*Task objective*
Down to the last line, reproduce the data below exactly.

*Stored records*
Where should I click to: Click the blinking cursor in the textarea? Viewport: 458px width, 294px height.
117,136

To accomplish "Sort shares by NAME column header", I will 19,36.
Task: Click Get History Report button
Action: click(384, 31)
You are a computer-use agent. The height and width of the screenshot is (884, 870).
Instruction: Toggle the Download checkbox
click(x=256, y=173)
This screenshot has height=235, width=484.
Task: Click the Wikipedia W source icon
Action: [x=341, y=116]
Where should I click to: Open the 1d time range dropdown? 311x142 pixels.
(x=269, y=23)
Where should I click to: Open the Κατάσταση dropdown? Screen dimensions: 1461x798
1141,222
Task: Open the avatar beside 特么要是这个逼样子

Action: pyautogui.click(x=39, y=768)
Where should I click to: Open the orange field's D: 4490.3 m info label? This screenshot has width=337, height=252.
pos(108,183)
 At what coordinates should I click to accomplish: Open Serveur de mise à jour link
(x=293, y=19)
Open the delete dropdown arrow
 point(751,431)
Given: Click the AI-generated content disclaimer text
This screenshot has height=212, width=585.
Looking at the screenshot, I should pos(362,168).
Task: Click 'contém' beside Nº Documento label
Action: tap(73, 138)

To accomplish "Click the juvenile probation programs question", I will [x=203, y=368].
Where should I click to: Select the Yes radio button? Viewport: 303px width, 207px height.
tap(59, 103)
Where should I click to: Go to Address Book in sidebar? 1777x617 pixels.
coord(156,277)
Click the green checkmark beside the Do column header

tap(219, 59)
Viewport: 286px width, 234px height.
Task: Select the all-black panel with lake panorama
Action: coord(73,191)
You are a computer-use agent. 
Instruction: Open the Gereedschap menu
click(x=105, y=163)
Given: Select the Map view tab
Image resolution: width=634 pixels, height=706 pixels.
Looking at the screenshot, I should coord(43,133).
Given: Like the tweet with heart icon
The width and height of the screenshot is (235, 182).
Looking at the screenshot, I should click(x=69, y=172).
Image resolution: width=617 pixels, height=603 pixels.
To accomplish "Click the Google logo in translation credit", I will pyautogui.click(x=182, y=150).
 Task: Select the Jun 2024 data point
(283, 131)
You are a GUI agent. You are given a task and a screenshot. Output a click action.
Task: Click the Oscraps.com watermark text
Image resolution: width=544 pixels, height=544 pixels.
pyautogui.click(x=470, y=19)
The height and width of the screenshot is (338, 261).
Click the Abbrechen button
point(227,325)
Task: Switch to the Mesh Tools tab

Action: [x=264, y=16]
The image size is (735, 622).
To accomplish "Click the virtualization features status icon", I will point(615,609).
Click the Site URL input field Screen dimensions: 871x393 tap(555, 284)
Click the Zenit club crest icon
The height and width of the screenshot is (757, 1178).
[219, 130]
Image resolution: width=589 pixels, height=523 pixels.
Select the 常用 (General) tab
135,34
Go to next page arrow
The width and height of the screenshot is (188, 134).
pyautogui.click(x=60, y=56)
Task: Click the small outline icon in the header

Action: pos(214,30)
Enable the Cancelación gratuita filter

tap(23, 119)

*Answer box*
Where should I click to: Click the blinking cursor in the textarea? Viewport: 458px width, 294px height.
117,136

To accomplish "Sort shares by NAME column header", I will 19,36.
Task: Click Get History Report button
Action: click(384, 31)
You are a computer-use agent. The height and width of the screenshot is (884, 870).
Instruction: Toggle the Download checkbox
click(x=256, y=173)
This screenshot has height=235, width=484.
Task: Click the Wikipedia W source icon
Action: [x=341, y=116]
Where should I click to: Open the 1d time range dropdown? 311x142 pixels.
(x=269, y=23)
Where should I click to: Open the Κατάσταση dropdown? Screen dimensions: 1461x798
1141,222
Task: Open the avatar beside 特么要是这个逼样子

Action: pyautogui.click(x=39, y=768)
Where should I click to: Open the orange field's D: 4490.3 m info label? This screenshot has width=337, height=252.
pos(108,183)
 At what coordinates should I click to accomplish: Open Serveur de mise à jour link
(x=293, y=19)
Open the delete dropdown arrow
 point(751,431)
Given: Click the AI-generated content disclaimer text
This screenshot has height=212, width=585.
Looking at the screenshot, I should pos(362,168).
Task: Click 'contém' beside Nº Documento label
Action: tap(73, 138)

To accomplish "Click the juvenile probation programs question", I will [x=203, y=368].
Where should I click to: Select the Yes radio button? Viewport: 303px width, 207px height.
tap(59, 103)
Where should I click to: Go to Address Book in sidebar? 1777x617 pixels.
coord(156,277)
Click the green checkmark beside the Do column header

tap(219, 59)
Viewport: 286px width, 234px height.
Task: Select the all-black panel with lake panorama
Action: coord(73,191)
You are a computer-use agent. 
Instruction: Open the Gereedschap menu
click(x=105, y=163)
Given: Select the Map view tab
Image resolution: width=634 pixels, height=706 pixels.
Looking at the screenshot, I should coord(43,133).
Given: Like the tweet with heart icon
The width and height of the screenshot is (235, 182).
Looking at the screenshot, I should click(x=69, y=172).
Image resolution: width=617 pixels, height=603 pixels.
To accomplish "Click the Google logo in translation credit", I will pyautogui.click(x=182, y=150).
 Task: Select the Jun 2024 data point
(283, 131)
You are a GUI agent. You are given a task and a screenshot. Output a click action.
Task: Click the Oscraps.com watermark text
Image resolution: width=544 pixels, height=544 pixels.
pyautogui.click(x=470, y=19)
The height and width of the screenshot is (338, 261).
Click the Abbrechen button
point(227,325)
Task: Switch to the Mesh Tools tab

Action: [x=264, y=16]
The image size is (735, 622).
To accomplish "Click the virtualization features status icon", I will point(615,609).
Click the Site URL input field Screen dimensions: 871x393 tap(555, 284)
Click the Zenit club crest icon
The height and width of the screenshot is (757, 1178).
[219, 130]
Image resolution: width=589 pixels, height=523 pixels.
Select the 常用 (General) tab
135,34
Go to next page arrow
The width and height of the screenshot is (188, 134).
pyautogui.click(x=60, y=56)
Task: Click the small outline icon in the header

Action: pos(214,30)
Enable the Cancelación gratuita filter

tap(23, 119)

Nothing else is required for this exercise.